For everyone asking “How do I begin to heal?”: One year. Ebony took one dedicated year focused solely on herself and her healing. That transformed everything. Whether it's one year or ten years, healing requires to focus inward on ourselves.
Your Healing Journey Starts Here
Whether you’re healing from trauma, coping after rape, navigating grief and identity after adoption, breaking free from people-pleasing, or asking “How do I move forward?” Ebony's story offers hope.
You don’t have to have it all figured out. You don’t have to heal overnight. But you do have to choose yourself.
“When I stopped the search of being told who I was or needing something to validate who I was, I just released it. I decided I wanted to rewrite the story.”
That one decision changed everything: I am worthy of this love. Even if it’s hard, I’m worthy of this love.
From this point forward, you can be who you want. Regardless of your past, you can rewrite the story. You can refuse to be a statistic.
Your peace is worth it. Your healing is worth it.

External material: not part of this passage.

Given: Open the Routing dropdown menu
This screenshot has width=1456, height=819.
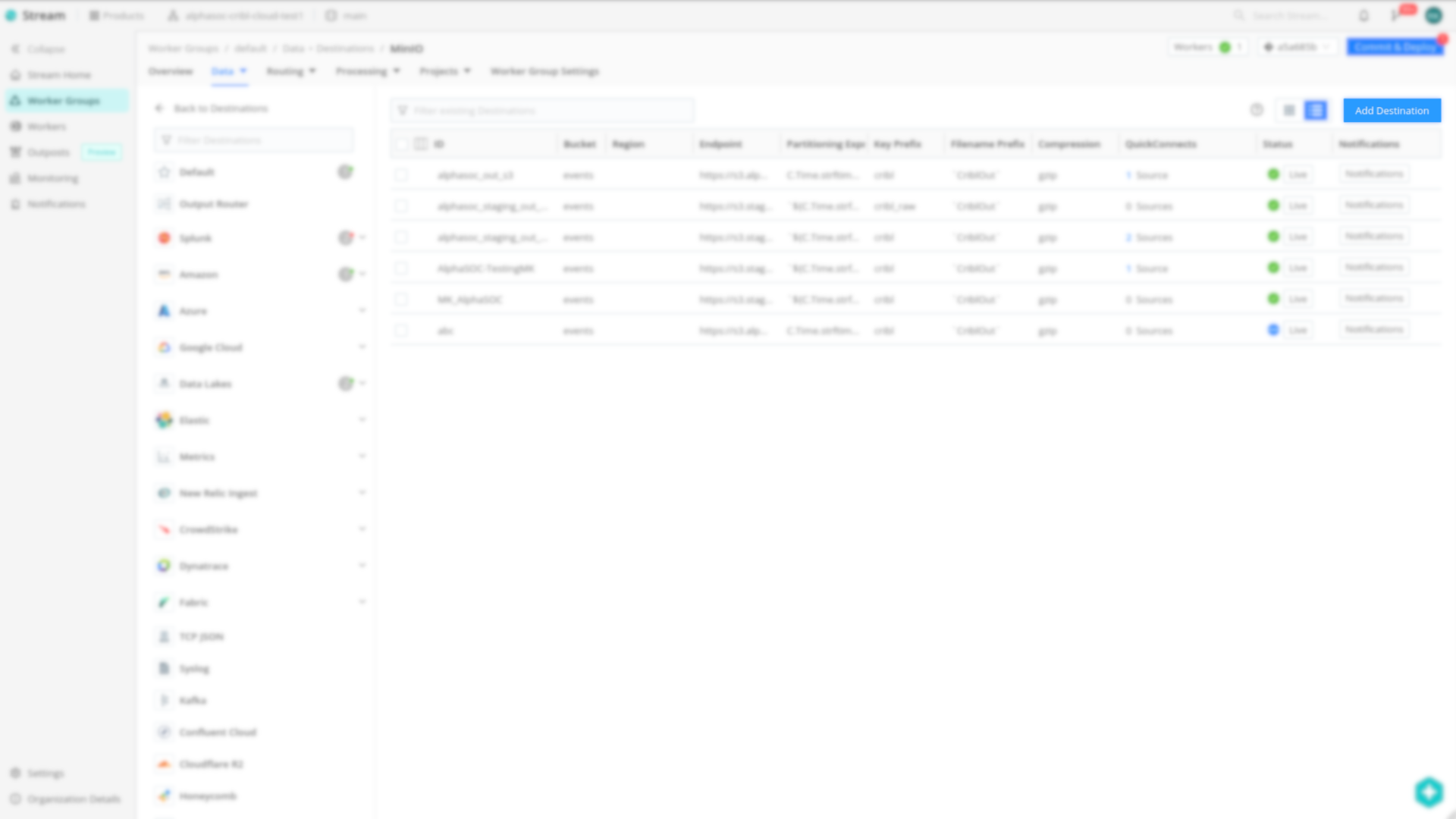Looking at the screenshot, I should (290, 71).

You are worth it.
Connect with Ebony Jones-Thomas
Ebony is active on LinkedIn, where you can connect with her.
For resources on healing from trauma, coping after rape, and overcoming childhood trauma, visit our Resources page.
This is Ebony’s first time sharing her complete story publicly. May her courage inspire yours. May her choice to heal at 24 encourage every young survivor that it’s never too early to choose yourself. In fact, the sooner you start, the longer of a joyful life you will give yourself.
You, too, can heal. No matter your age.